Right-to-Carry Laws and Violent Crime: A Comprehensive Assessment Using Panel Data and a State-Level Synthetic Controls Analysis

Details

Author(s):
Publish Date:
May 15, 2019
Publication Title:
Journal of Empirical Legal Studies
Format:
Journal Article Volume 16 Page(s) 198-247
Citation(s):
  • John J. Donohue, Abhay Aneja & Kyle D. Weber, Right-to-Carry Laws and Violent Crime: A Comprehensive Assessment Using Penal Data and a State-Level Synthetic Control Analysis, 16 Journal of Empirical Legal Studies 198 (2019) (available earlier as National Bureau of Economic Research, working paper no. 23510 (2017)).

Abstract

This article uses more complete state panel data (through 2014) and new statistical techniques to estimate the impact on violent crime when states adopt right‐to‐carry (RTC) concealed handgun laws. Our preferred panel data regression specification, unlike the statistical model of Lott and Mustard that had previously been offered as evidence of crime‐reducing RTC laws, both satisfies the parallel trends assumption and generates statistically significant estimates showing RTC laws increase overall violent crime.
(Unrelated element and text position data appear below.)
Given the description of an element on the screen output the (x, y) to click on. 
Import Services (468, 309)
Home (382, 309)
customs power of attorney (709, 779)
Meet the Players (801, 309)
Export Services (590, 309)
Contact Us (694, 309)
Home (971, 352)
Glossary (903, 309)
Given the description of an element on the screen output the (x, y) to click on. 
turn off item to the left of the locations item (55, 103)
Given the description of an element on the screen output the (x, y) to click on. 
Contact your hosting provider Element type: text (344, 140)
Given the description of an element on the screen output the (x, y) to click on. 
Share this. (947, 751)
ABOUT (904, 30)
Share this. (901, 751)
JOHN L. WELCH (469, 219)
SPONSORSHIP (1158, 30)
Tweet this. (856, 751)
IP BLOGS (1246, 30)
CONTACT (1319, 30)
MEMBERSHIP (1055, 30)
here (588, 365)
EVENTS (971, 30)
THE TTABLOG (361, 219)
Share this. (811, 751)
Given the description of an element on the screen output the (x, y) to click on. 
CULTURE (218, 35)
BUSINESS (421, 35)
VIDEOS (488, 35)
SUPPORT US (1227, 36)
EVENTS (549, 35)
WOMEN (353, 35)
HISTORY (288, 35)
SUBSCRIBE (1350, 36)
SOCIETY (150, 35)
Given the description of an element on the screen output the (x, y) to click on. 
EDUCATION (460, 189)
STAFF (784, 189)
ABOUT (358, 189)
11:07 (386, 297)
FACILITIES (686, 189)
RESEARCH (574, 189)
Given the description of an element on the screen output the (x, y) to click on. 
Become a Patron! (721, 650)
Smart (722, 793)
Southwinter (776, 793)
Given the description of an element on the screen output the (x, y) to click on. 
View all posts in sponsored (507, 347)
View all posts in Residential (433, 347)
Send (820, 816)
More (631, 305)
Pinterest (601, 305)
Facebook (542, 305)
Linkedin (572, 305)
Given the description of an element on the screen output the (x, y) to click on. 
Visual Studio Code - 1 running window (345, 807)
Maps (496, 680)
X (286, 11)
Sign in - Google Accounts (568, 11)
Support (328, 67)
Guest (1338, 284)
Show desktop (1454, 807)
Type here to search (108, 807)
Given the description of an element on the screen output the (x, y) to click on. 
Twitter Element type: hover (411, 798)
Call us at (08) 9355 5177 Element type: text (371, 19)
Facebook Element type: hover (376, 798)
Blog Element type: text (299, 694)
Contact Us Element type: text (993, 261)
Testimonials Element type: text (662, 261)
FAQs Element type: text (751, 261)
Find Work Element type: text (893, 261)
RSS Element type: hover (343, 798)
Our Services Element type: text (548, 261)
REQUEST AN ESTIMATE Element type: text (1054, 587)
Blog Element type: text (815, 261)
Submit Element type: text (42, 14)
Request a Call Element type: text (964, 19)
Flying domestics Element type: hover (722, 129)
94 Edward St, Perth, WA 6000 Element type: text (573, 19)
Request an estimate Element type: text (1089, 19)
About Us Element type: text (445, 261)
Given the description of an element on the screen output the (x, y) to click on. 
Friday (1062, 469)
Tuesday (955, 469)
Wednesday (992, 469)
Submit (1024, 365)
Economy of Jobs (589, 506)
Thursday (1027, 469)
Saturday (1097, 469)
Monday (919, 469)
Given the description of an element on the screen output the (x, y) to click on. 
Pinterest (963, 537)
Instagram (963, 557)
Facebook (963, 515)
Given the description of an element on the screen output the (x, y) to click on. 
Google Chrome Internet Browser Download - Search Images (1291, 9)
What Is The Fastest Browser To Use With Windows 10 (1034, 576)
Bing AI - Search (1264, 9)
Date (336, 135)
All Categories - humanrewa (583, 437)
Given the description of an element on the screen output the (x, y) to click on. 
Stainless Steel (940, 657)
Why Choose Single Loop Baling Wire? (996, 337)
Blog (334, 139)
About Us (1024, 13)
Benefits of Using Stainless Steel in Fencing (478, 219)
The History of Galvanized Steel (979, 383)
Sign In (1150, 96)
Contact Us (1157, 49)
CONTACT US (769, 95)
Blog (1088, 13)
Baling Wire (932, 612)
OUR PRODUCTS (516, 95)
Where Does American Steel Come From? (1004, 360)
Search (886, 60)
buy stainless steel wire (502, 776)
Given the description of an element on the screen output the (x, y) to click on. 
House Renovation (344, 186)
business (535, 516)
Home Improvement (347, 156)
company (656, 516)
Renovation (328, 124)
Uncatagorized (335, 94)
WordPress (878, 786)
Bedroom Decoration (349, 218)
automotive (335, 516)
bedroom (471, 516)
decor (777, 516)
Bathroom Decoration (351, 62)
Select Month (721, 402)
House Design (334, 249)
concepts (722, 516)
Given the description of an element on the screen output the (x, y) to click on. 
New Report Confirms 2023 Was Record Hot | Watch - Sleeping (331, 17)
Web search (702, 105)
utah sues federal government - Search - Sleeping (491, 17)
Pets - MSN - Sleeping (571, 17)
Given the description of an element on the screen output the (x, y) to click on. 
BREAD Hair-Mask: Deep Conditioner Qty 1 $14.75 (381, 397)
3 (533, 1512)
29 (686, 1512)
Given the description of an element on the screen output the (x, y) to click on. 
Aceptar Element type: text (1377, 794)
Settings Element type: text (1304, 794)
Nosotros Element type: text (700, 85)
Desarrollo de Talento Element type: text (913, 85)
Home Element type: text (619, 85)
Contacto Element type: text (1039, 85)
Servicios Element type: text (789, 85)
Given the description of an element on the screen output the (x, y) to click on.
Our synthetic control approach also finds that RTC laws are associated with 13–15 percent higher aggregate violent crime rates 10 years after adoption. Using a consensus estimate of the elasticity of crime with respect to incarceration of 0.15, the average RTC state would need to roughly double its prison population to offset the increase in violent crime caused by RTC adoption.